Tuesday, April 16, 2019


JUDAS  AND  PETER



INTRODUCTION

It’s Tuesday of Holy Week -- Holy Week. Today’s readings get us to look at two people: Judas and Peter.

Looking at my life: am I more like Peter or more like Judas?

People move us. People motivate us. Judas and Peter still are impacting our world—still making us think.

Today’s two readings get us into the question of darkness and light—how we can move into the dark—into sin—into death.

Today’s first reading talks about light, but we soon leave the light when we move into listening to the second reading. There is a line that grabs us: “It was night!”

HEART OF DARKNESS

Joseph Conrad wrote a book on all this. It’s called “The Heart of Darkness.”  There are a few movie versions of this book by Joseph Conrad. It’s the story of a man trying to figure out what happened to Kurtz—who moved deeper into the jungle—into The Heart of Darkness. Maybe you saw the  movie, Apocalypse Now. Same theme - same name: Kurtz moving into the jungle.

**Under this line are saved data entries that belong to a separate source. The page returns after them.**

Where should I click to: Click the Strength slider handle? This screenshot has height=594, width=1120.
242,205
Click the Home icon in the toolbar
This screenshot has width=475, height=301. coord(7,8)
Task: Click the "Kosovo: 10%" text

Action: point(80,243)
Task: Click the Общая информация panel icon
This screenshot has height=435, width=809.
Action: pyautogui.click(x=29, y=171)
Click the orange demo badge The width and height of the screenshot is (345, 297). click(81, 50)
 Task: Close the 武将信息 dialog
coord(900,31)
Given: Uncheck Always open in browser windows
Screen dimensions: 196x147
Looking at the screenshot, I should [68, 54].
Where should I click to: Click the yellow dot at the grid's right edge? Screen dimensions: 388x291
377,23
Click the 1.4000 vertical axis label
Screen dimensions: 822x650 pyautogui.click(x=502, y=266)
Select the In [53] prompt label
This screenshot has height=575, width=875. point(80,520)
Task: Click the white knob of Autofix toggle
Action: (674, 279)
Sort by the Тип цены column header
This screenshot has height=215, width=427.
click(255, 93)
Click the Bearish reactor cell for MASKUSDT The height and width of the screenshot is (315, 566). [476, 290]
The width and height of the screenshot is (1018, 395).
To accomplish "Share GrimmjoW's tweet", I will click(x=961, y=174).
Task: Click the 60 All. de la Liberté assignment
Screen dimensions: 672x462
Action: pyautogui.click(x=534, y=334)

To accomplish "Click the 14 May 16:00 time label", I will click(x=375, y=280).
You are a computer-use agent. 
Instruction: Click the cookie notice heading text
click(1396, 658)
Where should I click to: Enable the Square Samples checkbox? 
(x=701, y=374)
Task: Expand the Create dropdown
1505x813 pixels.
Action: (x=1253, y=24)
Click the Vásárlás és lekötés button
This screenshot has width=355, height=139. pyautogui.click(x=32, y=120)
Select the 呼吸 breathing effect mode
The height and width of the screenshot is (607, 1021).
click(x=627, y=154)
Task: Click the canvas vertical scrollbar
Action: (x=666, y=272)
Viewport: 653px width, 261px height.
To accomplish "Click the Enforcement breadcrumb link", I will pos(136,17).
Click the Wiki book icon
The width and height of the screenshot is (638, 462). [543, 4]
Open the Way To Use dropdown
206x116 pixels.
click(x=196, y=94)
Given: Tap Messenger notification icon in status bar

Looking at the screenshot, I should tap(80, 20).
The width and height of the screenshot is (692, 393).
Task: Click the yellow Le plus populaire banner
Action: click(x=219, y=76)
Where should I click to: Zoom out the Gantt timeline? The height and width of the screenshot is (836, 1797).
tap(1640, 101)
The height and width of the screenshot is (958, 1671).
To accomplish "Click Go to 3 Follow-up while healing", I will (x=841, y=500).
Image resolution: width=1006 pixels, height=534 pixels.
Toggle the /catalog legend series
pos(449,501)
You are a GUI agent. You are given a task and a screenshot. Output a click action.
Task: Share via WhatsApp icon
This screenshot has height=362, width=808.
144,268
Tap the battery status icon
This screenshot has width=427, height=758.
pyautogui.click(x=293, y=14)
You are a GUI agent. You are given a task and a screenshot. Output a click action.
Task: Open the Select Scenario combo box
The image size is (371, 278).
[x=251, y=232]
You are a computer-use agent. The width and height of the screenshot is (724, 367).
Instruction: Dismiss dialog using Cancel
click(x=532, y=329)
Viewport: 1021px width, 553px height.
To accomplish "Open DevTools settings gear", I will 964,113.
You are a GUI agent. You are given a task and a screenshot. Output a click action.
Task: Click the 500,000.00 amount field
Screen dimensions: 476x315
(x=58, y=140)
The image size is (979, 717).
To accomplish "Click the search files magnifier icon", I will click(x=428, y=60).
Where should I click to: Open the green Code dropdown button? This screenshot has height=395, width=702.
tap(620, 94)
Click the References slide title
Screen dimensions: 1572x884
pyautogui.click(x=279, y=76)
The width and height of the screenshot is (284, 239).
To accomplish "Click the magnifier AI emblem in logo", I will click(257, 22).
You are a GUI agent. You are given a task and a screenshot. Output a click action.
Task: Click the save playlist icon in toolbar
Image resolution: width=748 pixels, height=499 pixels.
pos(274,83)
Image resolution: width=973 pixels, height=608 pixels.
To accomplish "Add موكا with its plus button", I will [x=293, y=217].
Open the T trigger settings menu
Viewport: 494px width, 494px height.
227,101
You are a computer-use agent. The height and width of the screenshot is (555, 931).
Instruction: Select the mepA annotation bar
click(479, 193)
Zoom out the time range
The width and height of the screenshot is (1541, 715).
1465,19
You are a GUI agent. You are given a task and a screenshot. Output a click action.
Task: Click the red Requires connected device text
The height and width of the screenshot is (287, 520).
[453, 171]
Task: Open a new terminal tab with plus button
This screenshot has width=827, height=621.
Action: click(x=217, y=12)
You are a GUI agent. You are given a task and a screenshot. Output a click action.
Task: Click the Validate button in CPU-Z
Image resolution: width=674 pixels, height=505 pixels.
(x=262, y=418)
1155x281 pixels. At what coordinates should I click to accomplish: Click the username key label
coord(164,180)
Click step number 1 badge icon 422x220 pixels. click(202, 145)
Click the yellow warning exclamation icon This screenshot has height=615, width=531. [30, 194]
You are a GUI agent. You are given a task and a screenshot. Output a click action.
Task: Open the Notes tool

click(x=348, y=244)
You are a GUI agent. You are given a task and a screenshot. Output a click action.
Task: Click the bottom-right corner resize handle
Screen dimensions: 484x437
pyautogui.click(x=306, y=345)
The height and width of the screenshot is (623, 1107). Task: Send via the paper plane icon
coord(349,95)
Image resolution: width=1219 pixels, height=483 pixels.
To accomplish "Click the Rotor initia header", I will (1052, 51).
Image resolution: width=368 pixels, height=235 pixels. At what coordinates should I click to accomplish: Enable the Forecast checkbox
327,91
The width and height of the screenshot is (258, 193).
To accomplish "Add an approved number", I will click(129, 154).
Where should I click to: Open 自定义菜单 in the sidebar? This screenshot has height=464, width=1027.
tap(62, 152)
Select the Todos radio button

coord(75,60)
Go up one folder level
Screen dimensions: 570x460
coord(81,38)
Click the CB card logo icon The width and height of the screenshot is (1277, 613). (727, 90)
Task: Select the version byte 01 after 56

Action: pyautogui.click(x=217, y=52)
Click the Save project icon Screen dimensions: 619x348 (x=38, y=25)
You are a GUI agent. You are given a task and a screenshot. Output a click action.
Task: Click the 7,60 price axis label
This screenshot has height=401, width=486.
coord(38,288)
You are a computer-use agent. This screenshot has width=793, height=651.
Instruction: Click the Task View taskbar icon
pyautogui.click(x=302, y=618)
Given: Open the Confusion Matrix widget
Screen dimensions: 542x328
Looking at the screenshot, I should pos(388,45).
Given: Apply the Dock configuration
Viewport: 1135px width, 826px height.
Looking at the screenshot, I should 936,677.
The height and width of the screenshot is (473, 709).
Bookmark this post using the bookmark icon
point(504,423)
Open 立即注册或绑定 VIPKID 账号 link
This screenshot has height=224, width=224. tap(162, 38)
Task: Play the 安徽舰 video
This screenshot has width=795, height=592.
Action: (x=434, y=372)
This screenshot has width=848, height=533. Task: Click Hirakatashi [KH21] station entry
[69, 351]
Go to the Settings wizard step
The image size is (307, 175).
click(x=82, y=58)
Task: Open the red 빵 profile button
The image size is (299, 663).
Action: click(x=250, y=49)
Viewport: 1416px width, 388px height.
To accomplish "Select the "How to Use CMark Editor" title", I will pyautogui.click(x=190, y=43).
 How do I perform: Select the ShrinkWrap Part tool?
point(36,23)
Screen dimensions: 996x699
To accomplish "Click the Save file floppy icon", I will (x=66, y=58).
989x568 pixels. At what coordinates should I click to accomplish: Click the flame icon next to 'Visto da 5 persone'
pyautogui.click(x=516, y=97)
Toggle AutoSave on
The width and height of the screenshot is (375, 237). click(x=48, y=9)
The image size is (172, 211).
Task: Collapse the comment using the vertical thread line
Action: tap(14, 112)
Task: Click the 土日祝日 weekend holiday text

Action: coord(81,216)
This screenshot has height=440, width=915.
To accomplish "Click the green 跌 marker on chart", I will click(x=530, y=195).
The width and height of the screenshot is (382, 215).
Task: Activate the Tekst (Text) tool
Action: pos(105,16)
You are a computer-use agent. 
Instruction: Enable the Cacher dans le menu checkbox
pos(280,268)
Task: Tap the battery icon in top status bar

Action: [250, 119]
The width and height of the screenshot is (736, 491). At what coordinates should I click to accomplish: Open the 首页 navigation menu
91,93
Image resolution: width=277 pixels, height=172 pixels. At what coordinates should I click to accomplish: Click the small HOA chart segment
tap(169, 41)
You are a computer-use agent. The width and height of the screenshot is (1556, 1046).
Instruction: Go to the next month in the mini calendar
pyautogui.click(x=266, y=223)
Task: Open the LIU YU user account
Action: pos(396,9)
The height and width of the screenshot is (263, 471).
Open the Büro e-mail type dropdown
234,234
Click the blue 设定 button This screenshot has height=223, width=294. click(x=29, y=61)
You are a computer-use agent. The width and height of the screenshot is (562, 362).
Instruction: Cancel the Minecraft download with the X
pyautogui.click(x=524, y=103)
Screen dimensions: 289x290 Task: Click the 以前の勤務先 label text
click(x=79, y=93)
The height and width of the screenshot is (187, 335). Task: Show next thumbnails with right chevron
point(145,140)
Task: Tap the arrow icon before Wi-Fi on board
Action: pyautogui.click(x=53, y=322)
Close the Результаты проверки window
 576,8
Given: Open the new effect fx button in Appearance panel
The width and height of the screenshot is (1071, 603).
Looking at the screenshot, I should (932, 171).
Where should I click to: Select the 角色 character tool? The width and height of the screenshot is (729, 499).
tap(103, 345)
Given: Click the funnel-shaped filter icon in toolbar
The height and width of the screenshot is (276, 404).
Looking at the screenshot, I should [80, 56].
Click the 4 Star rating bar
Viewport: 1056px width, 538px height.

Judas and Peter both moved into The Heart of Darkness

MESSAGE

So my message, my suggestion today is to meditate on Judas and Peter.

Talk with them. Ask them questions. Be with them in their struggles.


JUDAS


Take Judas. The tendency is to avoid him as if he had AIDS.

Why?

The value would be is that Judas personalizes sin.

He also personalizes redemption.

Question: Why did Judas do it?

ANSWERS

There have been many answers to the WHY question—the “Why did he do it?” question down through the years.

We see some answers in Scripture as well as other writers.

Some answers are:

avarice and greed: Judas held the money (Scripture hints at this), especially in the story of Mary washing Jesus’ feet with the expensive perfume (yesterday’s gospel).  People steal from their mother’s purse or their father’s wallet - or from a fund at school or on the job and their sin is always before them.

anger: Jesus put him down publicly at that occasion. Maybe he wanted to strike back.

jealousy: Perhaps Jesus was putting others first.

assumptions: Perhaps his assumptions about Jesus might have been wrong and he was filled with frustration that he made a mistake.

pride: perhaps he was also filled with pride that he had made a mistake, had made the wrong judgment about Jesus.

WE DON’T KNOW

Or we can say, “We don’t know!” We don’t know. All we have are the gospel writers who also seem to trying to answer the “Why” question. They play with a lot of the human emotions when they write about Judas.

Dante puts Judas on the lowest level of hell— not there for robbing the local collection - down there along with Brutus—they were the traitors—people who betrayed a friend.

PETER

Peter was like a kid. He got caught with his hand in the cookie jar and he panicked. He said that he didn’t know Jesus.

SIN IS COMPLEX

Sin is complex.

We often don’t know why we sin.

It’s deep. Each sin is tied in with every other sin.

The sin of the world.

Others have effected us. We are part of all that we have met and we have effected others by our sin.

TEMPTATION

The temptation is to give up when we sense all this.

The temptation is to say the hell with Christ.

We want to betray him.
And then when we do that, we want to leave Christ.

We want to hide. We want to be like Judas and commit suicide, to hang ourselves, quickly, or like most, slowly, slowly hanging in the wind, slow psychological suicide, morbidity, laziness, the easy route out.

CHOICE

But we don’t have to go that way. We can choose to be Christ, to die on the cross because of others, or life.

Or to be like Peter, to fall and keep trying to get up, even though we will hear the rooster waking us up every morning.

Be Christ, not Judas.

Or at least be Peter not Judas.

CONCLUSION

I always wish that Judas hesitated—and waited two more days. He could have experienced resurrection and a new dawn. He could have seen the light. I wish he could have run into Peter or one of the disciples who could have helped him. It’s not good to be alone. It’s not good to be lost in the night.

Help!

Amen! Come Lord Jesus.

Peter didn’t kill himself. Yet, as the tradition puts it, for the rest of his life he cried each morning as he heard the cock crow. That’s an old tradition. You can find it in a poem by Elizabeth Bishop entitled, “Roosters.”